The correct thing for Bio::Species to interact with is Bio::Taxonomy.
Bio::Taxonomy is a collection of Nodes and has the sort of methods that
Bio::Species would need to delegate its current functionality.
I'm quite willing to do a proper overhaul here so everything makes
sense. You either make your own nodes and add these to a Taxonomy or use
a factory (which would use a Bio::DB::Taxonomy presumably). A Taxonomy
lets you discover the classification of any node it contains.
Bio::Species could implement a method like genus() by:
$node = $taxonomy->get_node('genus') || return;
return $node->scientific_name;
Bio::Taxonomy isn't perfect, but I can certainly get it to do its job.
I'd probably make it rank-name and order independent for starters.
Bio::Taxonomy::Node needs to be reduced right down to just hold data
about the node it represents, and possibly its parent node id (or other
way of getting to its parent). So now I'm proposing dropping the
classification() method from Node as well. It's simply not necessary;
Bio::Taxonomy should give you that information.

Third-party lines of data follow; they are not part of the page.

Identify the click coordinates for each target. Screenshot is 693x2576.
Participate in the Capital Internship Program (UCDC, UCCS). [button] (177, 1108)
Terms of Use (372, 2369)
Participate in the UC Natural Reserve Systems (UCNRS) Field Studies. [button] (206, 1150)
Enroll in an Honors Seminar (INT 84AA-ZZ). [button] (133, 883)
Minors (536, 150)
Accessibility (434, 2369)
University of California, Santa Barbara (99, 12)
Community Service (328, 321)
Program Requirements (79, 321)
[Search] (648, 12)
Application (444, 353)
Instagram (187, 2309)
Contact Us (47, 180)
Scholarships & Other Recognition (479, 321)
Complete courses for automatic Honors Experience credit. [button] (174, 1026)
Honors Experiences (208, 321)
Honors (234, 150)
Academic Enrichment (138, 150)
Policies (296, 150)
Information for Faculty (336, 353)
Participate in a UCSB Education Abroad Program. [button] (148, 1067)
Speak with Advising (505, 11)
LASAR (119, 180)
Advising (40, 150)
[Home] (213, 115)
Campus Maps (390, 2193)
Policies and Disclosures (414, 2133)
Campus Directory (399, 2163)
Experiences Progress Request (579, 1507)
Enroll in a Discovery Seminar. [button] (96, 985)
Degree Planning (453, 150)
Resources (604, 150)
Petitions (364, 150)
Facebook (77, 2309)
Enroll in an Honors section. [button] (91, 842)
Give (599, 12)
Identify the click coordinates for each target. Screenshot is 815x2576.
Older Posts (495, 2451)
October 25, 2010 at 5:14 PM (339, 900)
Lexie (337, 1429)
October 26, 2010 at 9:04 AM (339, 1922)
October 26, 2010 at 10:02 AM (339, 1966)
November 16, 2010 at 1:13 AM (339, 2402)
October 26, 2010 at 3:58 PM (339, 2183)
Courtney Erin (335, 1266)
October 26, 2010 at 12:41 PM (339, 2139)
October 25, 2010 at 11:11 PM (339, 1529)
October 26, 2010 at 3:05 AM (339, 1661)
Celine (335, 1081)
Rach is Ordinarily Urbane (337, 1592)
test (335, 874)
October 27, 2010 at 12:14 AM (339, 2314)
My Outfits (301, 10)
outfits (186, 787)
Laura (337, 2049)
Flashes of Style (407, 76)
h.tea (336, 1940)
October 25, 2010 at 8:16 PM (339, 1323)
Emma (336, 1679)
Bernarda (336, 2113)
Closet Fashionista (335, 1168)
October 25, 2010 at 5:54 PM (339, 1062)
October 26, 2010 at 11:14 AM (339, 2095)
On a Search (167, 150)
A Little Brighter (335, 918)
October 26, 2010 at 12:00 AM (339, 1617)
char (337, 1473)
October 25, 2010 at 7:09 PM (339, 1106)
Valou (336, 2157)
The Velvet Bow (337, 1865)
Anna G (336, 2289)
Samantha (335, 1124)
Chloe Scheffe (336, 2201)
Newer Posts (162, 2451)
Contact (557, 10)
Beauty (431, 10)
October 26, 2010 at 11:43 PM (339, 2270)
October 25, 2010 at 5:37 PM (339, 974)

Bio::Taxnomoy::FactoryI doesn't make much sense to me at the moment from
its docs, but it could be used to build a Taxonomy (that seems to be its
intent, I'm just not sure what some of the methods are really supposed
to do) such that Node might not even need any methods for getting its
parent or child nodes. The Factory or Taxonomy might be able to deal
with that.
In short, I'm proposing a major change to Bio::Taxonomy::Node (make it
just a node), and minor changes to (& implementation of) Bio::Taxonomy
and Bio::Taxonomy::FactoryI such that they actually get used to do their
jobs.
> That's also why I thought binomial() could stick around; if you have both
> the genus() and species() you could grab both using binomial(), building in
> special cases or error handling in case genus() or species() or both return
> undef.
binomial() would belong in (and is present in) Bio::Taxonomy. But in any
case, it's not needed there either; if you want the binomial you just
ask for the scientific_name of the species node in your Taxonomy, since
this now contains the actual scientific name == binomial.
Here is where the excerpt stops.